::: Data provided :::
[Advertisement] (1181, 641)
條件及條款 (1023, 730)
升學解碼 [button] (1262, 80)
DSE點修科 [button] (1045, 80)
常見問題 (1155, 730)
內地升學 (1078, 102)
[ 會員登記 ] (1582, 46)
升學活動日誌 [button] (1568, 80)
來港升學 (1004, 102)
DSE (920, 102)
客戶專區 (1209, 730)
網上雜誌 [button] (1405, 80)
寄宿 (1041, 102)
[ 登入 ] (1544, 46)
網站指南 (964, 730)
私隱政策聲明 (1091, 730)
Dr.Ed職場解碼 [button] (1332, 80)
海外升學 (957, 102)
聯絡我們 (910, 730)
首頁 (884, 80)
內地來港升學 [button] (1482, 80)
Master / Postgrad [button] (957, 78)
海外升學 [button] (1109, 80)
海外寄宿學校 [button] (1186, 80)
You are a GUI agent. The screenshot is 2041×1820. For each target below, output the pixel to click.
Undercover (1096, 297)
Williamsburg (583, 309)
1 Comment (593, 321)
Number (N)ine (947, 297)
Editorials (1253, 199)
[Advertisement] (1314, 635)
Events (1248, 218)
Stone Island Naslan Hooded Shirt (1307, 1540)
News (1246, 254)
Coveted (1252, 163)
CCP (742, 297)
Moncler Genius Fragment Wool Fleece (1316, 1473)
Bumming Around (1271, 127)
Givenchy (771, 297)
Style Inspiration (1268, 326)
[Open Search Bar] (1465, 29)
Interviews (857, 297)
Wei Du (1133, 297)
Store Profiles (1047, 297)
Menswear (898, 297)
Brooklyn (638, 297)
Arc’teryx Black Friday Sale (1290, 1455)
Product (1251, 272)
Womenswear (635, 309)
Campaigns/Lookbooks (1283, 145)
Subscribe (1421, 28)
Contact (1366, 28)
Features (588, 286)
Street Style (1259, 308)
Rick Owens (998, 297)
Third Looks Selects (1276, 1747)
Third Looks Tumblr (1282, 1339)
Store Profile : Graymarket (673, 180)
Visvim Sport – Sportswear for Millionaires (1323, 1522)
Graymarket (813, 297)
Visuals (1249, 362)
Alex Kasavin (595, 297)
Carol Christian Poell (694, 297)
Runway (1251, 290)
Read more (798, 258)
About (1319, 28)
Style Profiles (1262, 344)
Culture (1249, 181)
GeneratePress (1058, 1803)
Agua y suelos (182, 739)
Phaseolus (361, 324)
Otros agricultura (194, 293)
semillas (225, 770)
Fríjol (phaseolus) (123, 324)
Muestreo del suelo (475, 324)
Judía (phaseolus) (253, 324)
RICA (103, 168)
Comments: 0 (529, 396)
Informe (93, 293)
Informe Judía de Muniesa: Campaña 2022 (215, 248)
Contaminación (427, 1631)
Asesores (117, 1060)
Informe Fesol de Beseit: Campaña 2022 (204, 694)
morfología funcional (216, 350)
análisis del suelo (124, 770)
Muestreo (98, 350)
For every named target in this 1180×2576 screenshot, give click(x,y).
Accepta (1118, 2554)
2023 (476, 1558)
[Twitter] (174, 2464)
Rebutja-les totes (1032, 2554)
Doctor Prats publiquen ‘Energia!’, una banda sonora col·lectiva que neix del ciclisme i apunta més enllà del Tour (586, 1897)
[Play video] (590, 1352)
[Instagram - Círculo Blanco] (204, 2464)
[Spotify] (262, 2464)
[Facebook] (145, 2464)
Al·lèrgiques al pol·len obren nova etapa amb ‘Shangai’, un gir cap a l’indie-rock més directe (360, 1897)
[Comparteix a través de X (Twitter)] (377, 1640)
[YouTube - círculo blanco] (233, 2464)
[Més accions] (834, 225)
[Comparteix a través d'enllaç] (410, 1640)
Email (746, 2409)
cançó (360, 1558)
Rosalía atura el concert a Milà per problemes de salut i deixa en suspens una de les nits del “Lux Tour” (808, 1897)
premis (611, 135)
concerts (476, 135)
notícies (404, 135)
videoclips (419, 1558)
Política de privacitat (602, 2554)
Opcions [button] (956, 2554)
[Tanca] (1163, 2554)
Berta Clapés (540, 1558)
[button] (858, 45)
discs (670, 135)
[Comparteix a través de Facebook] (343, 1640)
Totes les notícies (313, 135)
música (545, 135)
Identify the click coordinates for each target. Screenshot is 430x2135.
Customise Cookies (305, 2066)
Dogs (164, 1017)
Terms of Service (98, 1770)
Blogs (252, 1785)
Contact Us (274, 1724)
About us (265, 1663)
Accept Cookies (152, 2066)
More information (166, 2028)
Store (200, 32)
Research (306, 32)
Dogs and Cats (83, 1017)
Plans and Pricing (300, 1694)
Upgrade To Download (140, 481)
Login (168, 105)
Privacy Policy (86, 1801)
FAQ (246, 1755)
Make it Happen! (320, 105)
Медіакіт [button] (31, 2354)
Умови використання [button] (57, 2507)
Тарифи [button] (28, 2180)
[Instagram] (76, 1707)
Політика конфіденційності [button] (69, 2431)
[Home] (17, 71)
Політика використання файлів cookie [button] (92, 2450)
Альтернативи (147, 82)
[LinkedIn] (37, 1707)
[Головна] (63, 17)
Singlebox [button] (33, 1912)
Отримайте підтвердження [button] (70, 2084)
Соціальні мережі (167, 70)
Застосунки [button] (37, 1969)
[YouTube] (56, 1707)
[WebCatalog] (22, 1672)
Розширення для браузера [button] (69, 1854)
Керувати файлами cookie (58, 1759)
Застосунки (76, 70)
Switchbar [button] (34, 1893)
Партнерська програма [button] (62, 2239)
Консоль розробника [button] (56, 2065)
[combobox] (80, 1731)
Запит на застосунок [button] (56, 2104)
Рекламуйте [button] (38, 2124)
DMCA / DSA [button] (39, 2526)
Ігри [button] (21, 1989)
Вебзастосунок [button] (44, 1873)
:::
Print the first line of the records above and each line after it, exactly, through the line with "網上雜誌 [button] (1405, 80)".

Expected answer =
[Advertisement] (1181, 641)
條件及條款 (1023, 730)
升學解碼 [button] (1262, 80)
DSE點修科 [button] (1045, 80)
常見問題 (1155, 730)
內地升學 (1078, 102)
[ 會員登記 ] (1582, 46)
升學活動日誌 [button] (1568, 80)
來港升學 (1004, 102)
DSE (920, 102)
客戶專區 (1209, 730)
網上雜誌 [button] (1405, 80)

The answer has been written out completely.